> **Passage to read**:

Here, we will do a recap of the different classifiers used and show a benchmark.
Let's quickly add a constraint of time.
%%time
pipe_svc_indiana.predict(X_indiana_without)
CPU times: user 78.8 ms, sys: 33.7 ms, total: 113 ms Wall time: 33 ms
array([ 3, 3, 3, ..., 10, 10, 10], dtype=uint8)
%%time
pipe_forest_indiana.predict(X_indiana_without)
CPU times: user 363 ms, sys: 261 ms, total: 624 ms Wall time: 172 ms
array([ 3, 3, 3, ..., 10, 10, 10], dtype=uint8)
%%time
pipe_knn_indiana.predict(X_indiana_without)
CPU times: user 465 ms, sys: 270 ms, total: 735 ms Wall time: 297 ms
array([ 3, 3, 3, ..., 10, 10, 10], dtype=uint8)
%%time
pipe_svc2_indiana.predict(X_indiana_without)
CPU times: user 887 ms, sys: 262 ms, total: 1.15 s Wall time: 645 ms
array([ 3, 3, 3, ..., 10, 10, 10], dtype=uint8)
# From the previous cell
time = [33, 172, 297, 645]
time
[33, 172, 297, 645]
score_svc_indiana = score_svc_indiana + (time[0],)
score_forest_indiana = score_forest_indiana + (time[1],)
score_knn_indiana = score_knn_indiana + (time[2],)
score_svc2_indiana = score_svc2_indiana + (time[3],)
fig = plt.figure()
ax = fig.add_subplot(111)
y = [1, 2, 3, 4, 5, 4, 3, 2, 1, 1, 1, 1, 1, 1, 1, 1]
col_labels = ['accuracy', 'F1_macro', 'F1_weighted', 'Time (ms)']
row_labels = ['Linear SVC', 'Random Forest', 'KNN', 'SVC']
table_vals = [np.around(np.array(score_svc_indiana), decimals=4),
np.around(np.array(score_forest_indiana), decimals=4),
np.around(np.array(score_knn_indiana), decimals=4),
np.around(np.array(score_svc2_indiana), decimals=4)]
# Draw table
the_table = plt.table(cellText=table_vals,
colWidths=[0.15] * 4,
rowLabels=row_labels,
colLabels=col_labels,
loc='center')
the_table.auto_set_font_size(False)
the_table.set_fontsize(24)
the_table.scale(4, 4)
plt.axis('off')
# Removing ticks and spines enables you to get the figure only with table
plt.tick_params(axis='x', which='both', bottom=False, top=False, labelbottom=False)
plt.tick_params(axis='y', which='both', right=False, left=False, labelleft=False)
for pos in ['right','top','bottom','left']:
plt.gca().spines[pos].set_visible(False)
from matplotlib.pyplot import figure
N = 3
figure(figsize=(8,8))
ind = np.arange(N)
width = 0.2
plt.bar(ind, score_svc_indiana[:-1], width, label='Linear SVC')
plt.bar(ind + width, score_forest_indiana[:-1], width, label='Random Forest')
plt.bar(ind + 2 * width, score_knn_indiana[:-1], width, label='KNN')

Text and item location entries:
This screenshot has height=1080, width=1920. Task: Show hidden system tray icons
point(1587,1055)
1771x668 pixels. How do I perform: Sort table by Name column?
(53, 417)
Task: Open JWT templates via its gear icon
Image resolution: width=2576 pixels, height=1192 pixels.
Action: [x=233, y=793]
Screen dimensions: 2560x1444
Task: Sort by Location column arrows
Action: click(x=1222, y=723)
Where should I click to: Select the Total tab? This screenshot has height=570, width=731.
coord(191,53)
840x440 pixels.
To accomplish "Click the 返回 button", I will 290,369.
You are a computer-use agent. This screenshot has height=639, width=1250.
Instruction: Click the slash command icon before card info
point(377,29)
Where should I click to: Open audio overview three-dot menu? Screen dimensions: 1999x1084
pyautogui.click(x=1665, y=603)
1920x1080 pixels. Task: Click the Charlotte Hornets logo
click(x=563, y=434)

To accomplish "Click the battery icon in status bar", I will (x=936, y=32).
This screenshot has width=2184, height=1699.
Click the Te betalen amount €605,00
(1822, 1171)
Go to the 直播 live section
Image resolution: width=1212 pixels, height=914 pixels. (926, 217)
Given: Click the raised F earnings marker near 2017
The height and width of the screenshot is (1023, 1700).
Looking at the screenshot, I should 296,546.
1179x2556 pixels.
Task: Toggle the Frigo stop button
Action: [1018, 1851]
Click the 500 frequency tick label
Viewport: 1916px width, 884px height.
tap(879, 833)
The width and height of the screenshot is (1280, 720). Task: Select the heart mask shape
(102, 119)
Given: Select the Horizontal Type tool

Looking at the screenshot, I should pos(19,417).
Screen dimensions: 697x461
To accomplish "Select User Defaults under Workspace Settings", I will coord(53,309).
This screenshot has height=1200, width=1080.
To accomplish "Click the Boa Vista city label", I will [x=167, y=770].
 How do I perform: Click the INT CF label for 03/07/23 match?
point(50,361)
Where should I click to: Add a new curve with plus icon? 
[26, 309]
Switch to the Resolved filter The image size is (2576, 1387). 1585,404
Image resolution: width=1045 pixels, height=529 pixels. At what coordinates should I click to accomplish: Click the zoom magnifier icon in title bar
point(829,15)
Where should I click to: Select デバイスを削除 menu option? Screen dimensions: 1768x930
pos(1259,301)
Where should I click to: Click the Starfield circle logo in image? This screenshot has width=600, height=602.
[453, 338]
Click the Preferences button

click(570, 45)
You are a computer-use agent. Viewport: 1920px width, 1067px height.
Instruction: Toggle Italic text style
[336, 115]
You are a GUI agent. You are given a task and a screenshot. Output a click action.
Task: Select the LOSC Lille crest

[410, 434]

> **Parts of the exercise**:
a – In the classifier benchmark text, what wall time is reported for the Random Forest pipeline's prediction?
b – Write the next part of the classifier benchmark code, starting after its last line.
The material has no connection to the classifier benchmark text.

> **Per-task answers**:
a – 172 ms

b –
plt.bar(ind + 3 * width, score_svc2_indiana[:-1], width, label='SVC')
plt.ylabel('Scores')
plt.title('Scores by classification algorithm on indiana')
plt.xticks(ind + width*1.5, ('accuracy', 'F1_macro', 'F1_weight'))
plt.yticks(np.arange(0.0, 1.05, 0.05))
plt.legend(loc='upper left', bbox_to_anchor=(1, 1))
plt.show()
As we can see on the table and graph above, the scores of the Linear SVC is below the rest. The random forest and the SVC are the best classifiers. The K-neighbors classifier looks very efficient but not as acurate as the top 2 classifiers in terms of accuracy and f1 score. kneighborsclassifier.
Moreover, in the case of a time constraint, the random forest classifier is the best classifier compromising efficiency, accuracy and speed.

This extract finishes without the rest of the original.